The above analysis strongly suggests that art historians who follow the postmodernist paradigm should admit that it is highly problematic to designate all works of visual art as "texts", demanding of the art historian as recipient to relay the message that the artist encoded to the viewer. In this respect, history offers a parallel in Christian narrative art which needed an intermediary in the person of a theologian to explain the meaning to illiterate believers. At present works of art are explained to a different kind of illiterate viewing public--a theory-illiterate public. This is understandable if one agrees with the way in which Tom Wolfe (1975: 6) parodied Leo Steinberg's famous dictum that: "Whatever else it may be, all great art is about art", by stating that the abandoned ideals of traditional art have been replaced by the "painted word", that is, works created for the sake of theory. Also Neil flax (1984: 2) points out: "[T]he artist in modern culture is acutely dependent on art criticism to explain his innovative work to a puzzled public." He furthermore points out that Michael Fried's Absorption and Theatricality (1980) "is a powerful demonstration that the history of art cannot be told in isolation from a critical reflection on art criticism." (Flax 1984: 1).
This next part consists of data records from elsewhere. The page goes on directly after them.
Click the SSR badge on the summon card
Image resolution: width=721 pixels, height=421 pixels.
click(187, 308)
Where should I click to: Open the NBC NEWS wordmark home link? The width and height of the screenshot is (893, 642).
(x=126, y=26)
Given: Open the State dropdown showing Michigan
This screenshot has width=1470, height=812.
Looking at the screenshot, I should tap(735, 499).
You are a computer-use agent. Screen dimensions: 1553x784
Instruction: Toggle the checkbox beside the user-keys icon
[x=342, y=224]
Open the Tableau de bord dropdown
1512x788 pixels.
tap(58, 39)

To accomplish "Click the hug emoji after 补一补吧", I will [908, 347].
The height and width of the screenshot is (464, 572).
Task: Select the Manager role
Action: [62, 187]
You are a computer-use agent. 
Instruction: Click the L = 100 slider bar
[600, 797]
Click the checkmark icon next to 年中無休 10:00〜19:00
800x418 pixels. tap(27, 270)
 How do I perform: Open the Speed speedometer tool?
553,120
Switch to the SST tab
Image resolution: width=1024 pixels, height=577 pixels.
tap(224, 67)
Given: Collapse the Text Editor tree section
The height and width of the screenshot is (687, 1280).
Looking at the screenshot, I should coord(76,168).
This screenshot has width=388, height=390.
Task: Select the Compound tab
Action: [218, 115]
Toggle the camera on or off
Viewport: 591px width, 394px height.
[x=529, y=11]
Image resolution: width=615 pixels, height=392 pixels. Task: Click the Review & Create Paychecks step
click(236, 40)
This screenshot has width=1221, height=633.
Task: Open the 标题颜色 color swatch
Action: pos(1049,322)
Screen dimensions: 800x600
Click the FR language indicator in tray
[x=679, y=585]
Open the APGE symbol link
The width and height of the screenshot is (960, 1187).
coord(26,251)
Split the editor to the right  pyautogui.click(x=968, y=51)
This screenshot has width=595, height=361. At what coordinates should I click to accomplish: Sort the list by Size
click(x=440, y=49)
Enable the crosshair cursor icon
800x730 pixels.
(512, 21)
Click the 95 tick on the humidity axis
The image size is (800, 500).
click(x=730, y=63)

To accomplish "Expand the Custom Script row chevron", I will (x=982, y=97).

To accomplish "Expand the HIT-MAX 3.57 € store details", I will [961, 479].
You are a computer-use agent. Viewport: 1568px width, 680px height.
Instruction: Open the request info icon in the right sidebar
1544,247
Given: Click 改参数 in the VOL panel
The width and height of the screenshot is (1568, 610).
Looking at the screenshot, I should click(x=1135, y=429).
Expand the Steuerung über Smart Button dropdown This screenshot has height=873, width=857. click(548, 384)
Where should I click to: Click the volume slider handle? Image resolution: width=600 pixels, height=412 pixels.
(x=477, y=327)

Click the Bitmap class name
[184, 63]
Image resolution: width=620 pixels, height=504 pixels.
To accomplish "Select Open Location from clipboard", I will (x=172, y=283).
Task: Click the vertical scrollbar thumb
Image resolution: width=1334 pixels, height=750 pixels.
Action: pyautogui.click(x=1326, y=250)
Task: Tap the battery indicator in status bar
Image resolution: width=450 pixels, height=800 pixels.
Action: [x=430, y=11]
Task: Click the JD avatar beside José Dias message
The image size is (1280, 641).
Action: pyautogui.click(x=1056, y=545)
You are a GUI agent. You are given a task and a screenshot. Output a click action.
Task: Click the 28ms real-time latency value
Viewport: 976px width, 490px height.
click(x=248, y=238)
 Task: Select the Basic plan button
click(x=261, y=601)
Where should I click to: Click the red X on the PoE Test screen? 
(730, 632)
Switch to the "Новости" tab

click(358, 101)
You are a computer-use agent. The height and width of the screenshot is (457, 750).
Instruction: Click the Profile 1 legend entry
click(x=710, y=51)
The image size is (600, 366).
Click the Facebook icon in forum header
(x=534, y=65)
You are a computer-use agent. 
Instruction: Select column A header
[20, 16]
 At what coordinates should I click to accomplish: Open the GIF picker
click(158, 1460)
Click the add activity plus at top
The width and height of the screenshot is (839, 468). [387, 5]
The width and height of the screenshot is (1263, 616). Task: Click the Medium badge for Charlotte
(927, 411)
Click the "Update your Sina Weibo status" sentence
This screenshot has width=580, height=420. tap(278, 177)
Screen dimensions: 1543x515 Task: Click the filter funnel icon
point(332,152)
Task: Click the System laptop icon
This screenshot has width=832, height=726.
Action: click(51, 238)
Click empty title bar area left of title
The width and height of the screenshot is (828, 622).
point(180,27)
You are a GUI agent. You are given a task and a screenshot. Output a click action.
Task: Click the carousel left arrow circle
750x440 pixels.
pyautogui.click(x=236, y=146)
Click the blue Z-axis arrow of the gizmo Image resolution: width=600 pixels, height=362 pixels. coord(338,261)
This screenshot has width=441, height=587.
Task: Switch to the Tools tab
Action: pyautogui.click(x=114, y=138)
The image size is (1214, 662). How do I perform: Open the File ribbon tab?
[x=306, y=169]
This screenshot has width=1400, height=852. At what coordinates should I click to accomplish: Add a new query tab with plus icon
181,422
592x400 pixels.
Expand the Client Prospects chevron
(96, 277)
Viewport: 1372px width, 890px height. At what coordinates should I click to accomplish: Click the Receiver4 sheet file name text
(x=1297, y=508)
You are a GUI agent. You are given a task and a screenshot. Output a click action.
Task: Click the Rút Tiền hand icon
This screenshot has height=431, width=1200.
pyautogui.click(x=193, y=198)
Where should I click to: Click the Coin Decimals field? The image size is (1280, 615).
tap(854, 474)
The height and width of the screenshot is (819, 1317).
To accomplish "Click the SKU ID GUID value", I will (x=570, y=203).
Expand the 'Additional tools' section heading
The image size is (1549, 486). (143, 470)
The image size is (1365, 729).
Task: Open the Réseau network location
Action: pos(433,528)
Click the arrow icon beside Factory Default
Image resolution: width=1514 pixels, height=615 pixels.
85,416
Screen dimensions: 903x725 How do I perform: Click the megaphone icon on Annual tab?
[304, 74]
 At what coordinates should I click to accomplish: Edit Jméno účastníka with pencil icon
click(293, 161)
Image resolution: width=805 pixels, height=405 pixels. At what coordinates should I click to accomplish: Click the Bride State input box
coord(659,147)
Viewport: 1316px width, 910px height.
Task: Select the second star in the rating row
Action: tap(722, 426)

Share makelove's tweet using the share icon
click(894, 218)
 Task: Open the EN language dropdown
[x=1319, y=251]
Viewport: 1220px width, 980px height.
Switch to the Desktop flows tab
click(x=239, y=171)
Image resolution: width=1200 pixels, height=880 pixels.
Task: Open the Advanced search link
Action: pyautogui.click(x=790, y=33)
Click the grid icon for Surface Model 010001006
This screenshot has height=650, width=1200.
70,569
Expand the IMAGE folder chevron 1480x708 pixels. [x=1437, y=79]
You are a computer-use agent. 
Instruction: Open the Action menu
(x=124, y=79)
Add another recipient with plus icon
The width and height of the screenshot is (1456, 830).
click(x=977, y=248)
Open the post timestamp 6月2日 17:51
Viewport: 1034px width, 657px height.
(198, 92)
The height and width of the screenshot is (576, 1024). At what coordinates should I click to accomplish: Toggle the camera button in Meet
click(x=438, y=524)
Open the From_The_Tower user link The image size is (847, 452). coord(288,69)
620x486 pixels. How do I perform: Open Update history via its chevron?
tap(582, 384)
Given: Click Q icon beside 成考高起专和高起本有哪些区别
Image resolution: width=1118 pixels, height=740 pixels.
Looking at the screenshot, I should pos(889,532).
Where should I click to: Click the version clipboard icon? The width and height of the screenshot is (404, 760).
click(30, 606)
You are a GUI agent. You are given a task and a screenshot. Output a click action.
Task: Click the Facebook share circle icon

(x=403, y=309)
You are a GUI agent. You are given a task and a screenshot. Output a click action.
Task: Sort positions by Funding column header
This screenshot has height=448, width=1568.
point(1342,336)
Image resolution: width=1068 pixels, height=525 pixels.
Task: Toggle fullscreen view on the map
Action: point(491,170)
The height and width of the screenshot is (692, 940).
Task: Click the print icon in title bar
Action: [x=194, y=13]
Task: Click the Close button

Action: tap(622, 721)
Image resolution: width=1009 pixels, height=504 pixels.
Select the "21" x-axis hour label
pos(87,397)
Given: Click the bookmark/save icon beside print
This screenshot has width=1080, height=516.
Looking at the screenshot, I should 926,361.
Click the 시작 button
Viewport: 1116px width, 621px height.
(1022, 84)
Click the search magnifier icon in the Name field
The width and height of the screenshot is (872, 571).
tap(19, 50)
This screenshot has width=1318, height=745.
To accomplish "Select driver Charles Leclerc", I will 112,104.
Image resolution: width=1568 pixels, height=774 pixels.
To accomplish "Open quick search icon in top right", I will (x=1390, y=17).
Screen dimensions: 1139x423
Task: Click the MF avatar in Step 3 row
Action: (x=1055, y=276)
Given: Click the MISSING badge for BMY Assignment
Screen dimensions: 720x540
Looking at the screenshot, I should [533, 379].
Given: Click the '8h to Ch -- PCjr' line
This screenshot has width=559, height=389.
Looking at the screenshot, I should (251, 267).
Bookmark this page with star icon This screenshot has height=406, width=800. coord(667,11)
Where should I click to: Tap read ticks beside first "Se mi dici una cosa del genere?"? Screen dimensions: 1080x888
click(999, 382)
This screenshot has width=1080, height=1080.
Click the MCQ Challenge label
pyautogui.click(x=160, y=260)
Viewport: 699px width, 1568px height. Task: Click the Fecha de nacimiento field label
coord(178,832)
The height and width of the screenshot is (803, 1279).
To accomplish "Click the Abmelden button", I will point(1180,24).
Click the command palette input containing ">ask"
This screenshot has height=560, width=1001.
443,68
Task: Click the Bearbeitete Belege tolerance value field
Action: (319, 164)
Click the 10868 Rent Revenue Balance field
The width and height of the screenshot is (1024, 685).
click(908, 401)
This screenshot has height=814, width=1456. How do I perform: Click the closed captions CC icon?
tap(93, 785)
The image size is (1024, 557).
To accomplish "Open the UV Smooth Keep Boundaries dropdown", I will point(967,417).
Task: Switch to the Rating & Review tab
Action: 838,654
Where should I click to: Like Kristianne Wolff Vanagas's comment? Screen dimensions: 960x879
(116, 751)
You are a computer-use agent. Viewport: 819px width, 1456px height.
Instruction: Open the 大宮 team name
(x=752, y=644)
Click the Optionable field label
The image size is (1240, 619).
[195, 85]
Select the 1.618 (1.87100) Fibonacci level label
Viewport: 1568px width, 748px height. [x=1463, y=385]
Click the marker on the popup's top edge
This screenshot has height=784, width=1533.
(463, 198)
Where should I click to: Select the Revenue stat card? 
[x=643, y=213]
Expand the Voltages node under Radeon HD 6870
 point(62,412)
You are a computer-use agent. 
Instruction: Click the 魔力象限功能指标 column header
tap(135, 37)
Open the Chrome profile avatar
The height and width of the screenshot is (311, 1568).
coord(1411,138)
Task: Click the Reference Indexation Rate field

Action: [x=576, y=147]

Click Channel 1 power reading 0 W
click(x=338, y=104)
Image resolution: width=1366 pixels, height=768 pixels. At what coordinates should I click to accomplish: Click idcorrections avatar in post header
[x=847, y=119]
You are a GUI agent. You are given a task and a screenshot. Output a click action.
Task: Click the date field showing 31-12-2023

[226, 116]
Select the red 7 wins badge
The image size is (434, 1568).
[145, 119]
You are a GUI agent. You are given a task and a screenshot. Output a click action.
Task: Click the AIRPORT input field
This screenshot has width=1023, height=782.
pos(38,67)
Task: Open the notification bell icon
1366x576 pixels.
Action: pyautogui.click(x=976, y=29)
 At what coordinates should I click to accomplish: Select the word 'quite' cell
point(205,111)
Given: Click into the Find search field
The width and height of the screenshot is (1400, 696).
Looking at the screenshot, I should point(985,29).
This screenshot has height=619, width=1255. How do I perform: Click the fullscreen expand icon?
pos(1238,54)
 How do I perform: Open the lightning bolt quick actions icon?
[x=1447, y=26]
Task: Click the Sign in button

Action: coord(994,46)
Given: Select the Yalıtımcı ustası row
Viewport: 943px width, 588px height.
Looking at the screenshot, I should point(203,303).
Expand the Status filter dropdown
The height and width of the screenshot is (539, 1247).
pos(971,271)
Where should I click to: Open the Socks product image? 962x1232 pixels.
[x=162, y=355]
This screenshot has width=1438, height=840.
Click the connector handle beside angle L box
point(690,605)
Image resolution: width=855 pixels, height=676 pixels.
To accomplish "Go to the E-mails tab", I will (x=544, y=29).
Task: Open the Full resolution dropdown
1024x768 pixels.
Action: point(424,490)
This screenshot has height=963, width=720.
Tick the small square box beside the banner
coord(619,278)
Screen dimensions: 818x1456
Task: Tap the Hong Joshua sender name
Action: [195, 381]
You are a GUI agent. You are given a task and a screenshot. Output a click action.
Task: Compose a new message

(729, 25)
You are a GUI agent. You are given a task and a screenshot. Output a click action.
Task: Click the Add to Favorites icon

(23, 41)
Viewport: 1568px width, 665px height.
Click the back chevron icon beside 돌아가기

But the problem with Fried's model of "a mutuality between pictures and language is that it accepts as given that what is precisely at issue in any modern critical account of the learned disciplines." (flax 1984: 1). The fact that modern conceptually based art (installations, performance, multimedia graphics, etc.) became self-referential has caused a situation which Paul Crowther (1993: 180) characterises as follows: "Broadly speaking, the artwork is what the artist designates as such, on the basis of some theory about art."

At a later date Crowther (1999: 128) explains the postmodernist dilemma:
 Unless the artist explains the intention and significance of the
 object, its meaning is unavailable. The road is thus clear for the
 critic to step in. And this is the supreme irony. Of all artistic
 idioms it is the conceptually based ones which affirm the hegemony
 of that insidious, priestly class of curators, critics, and art
 historians, who dominate the art scene.

We have come full circle in "reading" an art object--having its meaning explained to the viewer verbally by a "priestly class" instead of being able to interpret them visually. Crowther (1997: 2) thus reiterates what he said previously about the "colonization of twentieth-century art by those whose purpose it is to analyse it in theoretical and historical terms. Art historians, curators and theorists are now in effect the managers of meaning."

Art historians and literary critics interpret works of art or texts in order to understand them, but it is a prerequisite that they should understand the work of art or text in order to interpret it--a process which establishes a circularity that confounds hermeneutics. One cannot avoid reading a literary text because its medium is language. But when one sets out to "read" a visual artefact, the assumption seems to be that this is possible because such works emulate literary texts.

Since the "mutuality between pictures and language" is at present so deeply entrenched, it raises many questions, such as that asked by Michael Kelly (1995: 695): "Why is theory prominent in art history at this time?"--which he answers himself by asking more questions: "[T]he linguistic turn in philosophy has its counterpart in art history in the form of a semiotic turn; but then why did this turn not take place when Meyer Schapiro wrote about the semiotics of art? Or is theory an intrusion from some other discipline (e.g., literary theory) ..." (8) It may be the latter, since the concept of "visual literacy" (defined by David Rosand [1973/74: 443] as "the ability to read and respond to pictorial structures" is deeply entrenched in curriculae at academies where Art History is taught under the influence of postmodern paradigms, no matter how harshly they are critiqued." (9) In opposition to the acceptance of models such as that proposed by fried, Barbara Stafford, a practitioner of the discipline of visual Culture who concerns herself with the "intelligence of sight" (1996: 4), states that "we need to disestablish the view of cognition as dominantly and aggressively linguistic. It is a narcissistic tribal compulsion to overemphasize the agency of the logos and annihilate rival imaginaries." (1996: 7). Even though we agree that the logos is entrenched in our "tribal" memory, in representations like the Hildesheim Annunciation, it is also entrenched visually. visual representation as an aid for the illiterate, assuming visualisation to be a secondary intelligence, has also become contentious in current studies of visual images.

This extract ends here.